Summer is one of the most loving beings I have met. She is a caretaker in every way. The biggest reason she and Butch get along so well is because of Sorrel. Being Butch's first horse as well as mine, Sorrel taught Butch much about confidence over the past 4 years. They were brave together and were happy to explore. Butch had no agenda with Sorrel, just to be friends and to be together and he knew, is was no small thing that this horse was willing to carry him. In the woods, on the beach, in the mountains or at home on the trails, off they would go exploring, Sorrel choosing and Butch following or visa versa. One of my favorite memories is of this handsome red horse carrying my 3 young sons around the yard together. And it was just this past winter when he insisted on coming with us to work at the DREAM Park. He clearly had work to do and a lovely girl Amanda was the lucky one who got to learn from him. She delighted in the way he would follow her around with no ropes, at the walk and trot, even jumping over things with her. He knew what he was doing. And I rejoiced in the way he was so happy to be with his friend Cesar again. For the semester he came with us for therapeutic riding, if you had your lesson on Cesar, you had a 2 for 1 deal. Sorrel followed his friend happily. It was like they were old college buddies who were now older, wiser and working for a living.

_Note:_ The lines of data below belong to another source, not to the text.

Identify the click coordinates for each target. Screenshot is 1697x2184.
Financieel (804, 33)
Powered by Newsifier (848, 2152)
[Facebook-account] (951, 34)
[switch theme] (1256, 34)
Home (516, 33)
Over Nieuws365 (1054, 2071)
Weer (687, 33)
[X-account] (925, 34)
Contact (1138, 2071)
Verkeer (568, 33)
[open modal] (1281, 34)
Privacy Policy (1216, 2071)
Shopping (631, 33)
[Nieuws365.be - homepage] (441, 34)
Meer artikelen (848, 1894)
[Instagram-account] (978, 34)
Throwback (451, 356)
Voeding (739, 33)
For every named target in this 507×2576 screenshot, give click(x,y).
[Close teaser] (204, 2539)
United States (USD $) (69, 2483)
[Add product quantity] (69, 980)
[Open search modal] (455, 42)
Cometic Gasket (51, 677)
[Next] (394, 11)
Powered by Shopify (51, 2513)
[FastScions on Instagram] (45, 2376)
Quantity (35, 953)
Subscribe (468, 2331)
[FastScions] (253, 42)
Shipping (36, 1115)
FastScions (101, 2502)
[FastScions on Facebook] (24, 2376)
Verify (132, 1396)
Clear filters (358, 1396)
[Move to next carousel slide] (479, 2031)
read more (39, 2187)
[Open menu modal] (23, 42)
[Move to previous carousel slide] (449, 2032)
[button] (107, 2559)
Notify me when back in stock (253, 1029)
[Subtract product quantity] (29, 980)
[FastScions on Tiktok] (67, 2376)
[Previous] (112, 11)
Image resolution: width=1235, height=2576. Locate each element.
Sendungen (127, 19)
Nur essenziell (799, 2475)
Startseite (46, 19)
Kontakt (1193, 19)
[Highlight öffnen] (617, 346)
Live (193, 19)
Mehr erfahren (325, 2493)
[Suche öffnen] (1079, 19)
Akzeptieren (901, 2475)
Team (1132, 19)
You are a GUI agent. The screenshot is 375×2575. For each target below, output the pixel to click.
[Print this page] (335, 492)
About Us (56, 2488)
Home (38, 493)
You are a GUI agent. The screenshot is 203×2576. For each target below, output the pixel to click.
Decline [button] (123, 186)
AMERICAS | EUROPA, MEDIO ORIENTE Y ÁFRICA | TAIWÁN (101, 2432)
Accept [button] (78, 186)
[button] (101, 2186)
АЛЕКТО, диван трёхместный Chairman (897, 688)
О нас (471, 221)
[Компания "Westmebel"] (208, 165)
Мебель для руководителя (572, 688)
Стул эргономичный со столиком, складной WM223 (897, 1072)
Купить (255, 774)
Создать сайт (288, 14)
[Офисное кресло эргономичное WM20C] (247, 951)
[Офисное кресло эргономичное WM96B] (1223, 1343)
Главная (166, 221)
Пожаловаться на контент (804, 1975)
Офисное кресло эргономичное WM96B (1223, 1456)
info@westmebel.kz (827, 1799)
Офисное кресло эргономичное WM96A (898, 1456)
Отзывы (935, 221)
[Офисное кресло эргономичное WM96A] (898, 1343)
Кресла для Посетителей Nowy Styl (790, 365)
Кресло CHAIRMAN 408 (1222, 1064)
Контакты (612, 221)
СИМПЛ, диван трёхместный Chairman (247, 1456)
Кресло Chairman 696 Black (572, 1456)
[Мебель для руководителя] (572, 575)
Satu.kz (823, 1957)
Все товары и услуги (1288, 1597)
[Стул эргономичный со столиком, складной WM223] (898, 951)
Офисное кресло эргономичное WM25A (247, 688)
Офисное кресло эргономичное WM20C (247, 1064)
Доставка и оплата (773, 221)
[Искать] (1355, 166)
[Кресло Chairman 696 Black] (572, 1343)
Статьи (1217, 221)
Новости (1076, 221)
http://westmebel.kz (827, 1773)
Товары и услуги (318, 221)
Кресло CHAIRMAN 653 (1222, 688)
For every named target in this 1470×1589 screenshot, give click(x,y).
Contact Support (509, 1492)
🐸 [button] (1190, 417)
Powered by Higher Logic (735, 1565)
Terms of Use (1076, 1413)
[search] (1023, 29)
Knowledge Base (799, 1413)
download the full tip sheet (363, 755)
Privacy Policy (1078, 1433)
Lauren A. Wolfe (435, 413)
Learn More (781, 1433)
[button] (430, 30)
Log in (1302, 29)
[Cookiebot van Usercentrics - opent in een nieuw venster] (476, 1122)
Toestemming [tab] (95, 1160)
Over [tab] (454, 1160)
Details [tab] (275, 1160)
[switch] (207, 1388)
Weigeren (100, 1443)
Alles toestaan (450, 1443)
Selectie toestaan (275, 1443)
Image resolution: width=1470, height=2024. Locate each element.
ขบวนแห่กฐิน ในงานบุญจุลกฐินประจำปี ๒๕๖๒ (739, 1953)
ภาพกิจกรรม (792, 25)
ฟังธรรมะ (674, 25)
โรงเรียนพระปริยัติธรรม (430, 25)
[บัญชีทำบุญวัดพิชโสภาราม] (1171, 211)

I knew there was another shift early last week. He was trying to tell me something, insisting even. Of course I did not know what he was telling me, but what I kept asking for was that he let me trim his feet and get his boots on, finally on Wednesday he stayed laying down long enough for me to get them all trimmed and his boots on. I was grateful then, but looking back I wish I was able to know what he was telling me. He has delivered many messages to lucky participants in our equine assisted psychotherapy sessions. Even most recently when the new vet came her assistant was crying, having been touched by this lovely spirit of a horse and they way Patches stood with him in loving support. I am the luck one.
An 800 dollar horse from Harker's auction - Sorrel Beauty - Priceless.